第2【事業の状況】

1【事業等のリスク】

 当第3四半期連結累計期間において、当四半期報告書に記載した事業の状況、経理の状況等に関する事項のうち、投資者の判断に重要な影響を及ぼす可能性のある事項の発生又は前事業年度の有価証券報告書に記載した「事業等のリスク」についての重要な変更はありません。

 なお、重要事象等は存在しておりません。

 

2【経営者による財政状態、経営成績及びキャッシュ・フローの状況の分析】

 文中の将来に関する事項は、当第3四半期連結会計期間の末日現在において判断したものです。

 

(1)業績の状況

 当第3四半期連結累計期間(2018年4月1日~2018年12月31日)における世界経済は、先進国を中心に緩やかな拡大が続きましたが、下半期に入り米中貿易摩擦の深刻化や中国経済の減速懸念等により先行き不透明感が高まりました。
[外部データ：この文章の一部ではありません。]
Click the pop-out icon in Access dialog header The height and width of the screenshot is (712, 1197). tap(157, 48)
 当社グループが属する電子機器・電子部品業界においては、車載向け部品需要が概ね堅調に推移した一方で、スマートフォン向け部品需要の成長鈍化が鮮明になってきました。

 当社グループにおいては、主要顧客向けヘッドセットの販売数量及び価格が低下し、非常に厳しい事業環境となってきています。これに対して、当社グループは、ベトナム地域で早期退職者を募集し、また減損により固定資産を圧縮する等、最適な生産体制の再構築に取り組みました。また、車載向け製品事業を今後の事業の主軸とすべく組織体制を強化しました。
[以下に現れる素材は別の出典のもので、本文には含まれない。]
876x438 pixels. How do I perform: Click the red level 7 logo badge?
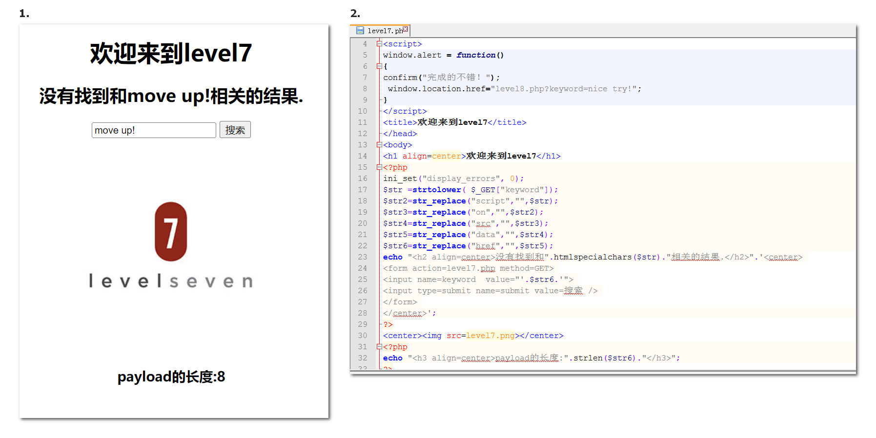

 以上の結果、当第3四半期連結累計期間の売上高は108,652百万円(前年同期比21.8%減営業利益は3,620百万円(前年同期比58.2%減)、経常利益は4,013百万円(前年同期比53.8%減)、親会社株主に帰属する四半期純損失は2,020百万円(前年同期は親会社株主に帰属する四半期純利益6,033百万円)となりました。

 

 セグメント別の業績は、次のとおりです。

 

[スピーカ事業]

 車載用スピーカ・スピーカシステムは、一部顧客のプレミアムブランド向け製品の販売数量が減少した結果、売

上高が52,719百万円(前年同期比5.6%減)、営業利益が3,365百万円(前年同期比14.9%減)となりました。

 

[モバイルオーディオ事業]

 主要顧客向けヘッドセットの販売数量及び価格が低下したことから、売上高が51,348百万円(前年同期比34.8%減)、営業損失が、19百万円(前年同期は営業利益4,271百万円)となりました。

 

[その他事業]

 小型音響部品事業や「フォステクス」ブランドの製品を含むその他の売上高は4,721百万円(前年同期比6.4%増)、営業利益は273百万円(前年同期比37.5%減)となりました

 

(2)財政状態の分析

 総資産は、主に棚卸資産の減少により前連結会計年度末に比べ7,266百万円減少して93,604百万円となりました。負債は、主に借入金の増加により前連結会計年度末に比べ91百万円増加して34,168百万円となりました。純資産は、主に自己株式の増加により前連結会計年度末に比べ7,356百万円減少して59,436百万円となりました。また自己資本比率は、前連結会計年度末比3.3ポイント減の58.2%になりました。

 

(3)キャッシュ・フローの状況の分析

 当第3四半期末における現金及び現金同等物の残高は、以下に記載のキャッシュ・フローにより16,167百万円となり、前連結会計年度末に比べ6,016百万円増加しました。

(営業活動によるキャッシュ・フロー)

 営業活動による資金の増加は、たな卸資産の増減額が9,398百万円減少となったこと等により10,990百万円(前年同期比104.1%増)となりました。

(投資活動によるキャッシュ・フロー)

 投資活動による資金の減少は、設備投資等により2,687百万円(前年同期比55.0%減)となりました。

(財務活動によるキャッシュ・フロー)

 財務活動による資金の減少は、自己株式の取得等により2,157百万円(前年同期比41.2%増)となりました。

 

(4)事業上及び財務上の対処すべき課題

 当第3四半期連結累計期間において、当社グループが対処すべき課題について重要な変更はありません。

 

(5)研究開発活動

 当第3四半期連結累計期間の研究開発費の総額は1,860百万円です。

 

3【経営上の重要な契約等】

 当第3四半期連結会計期間において、経営上の重要な契約等の決定又は締結等はありません。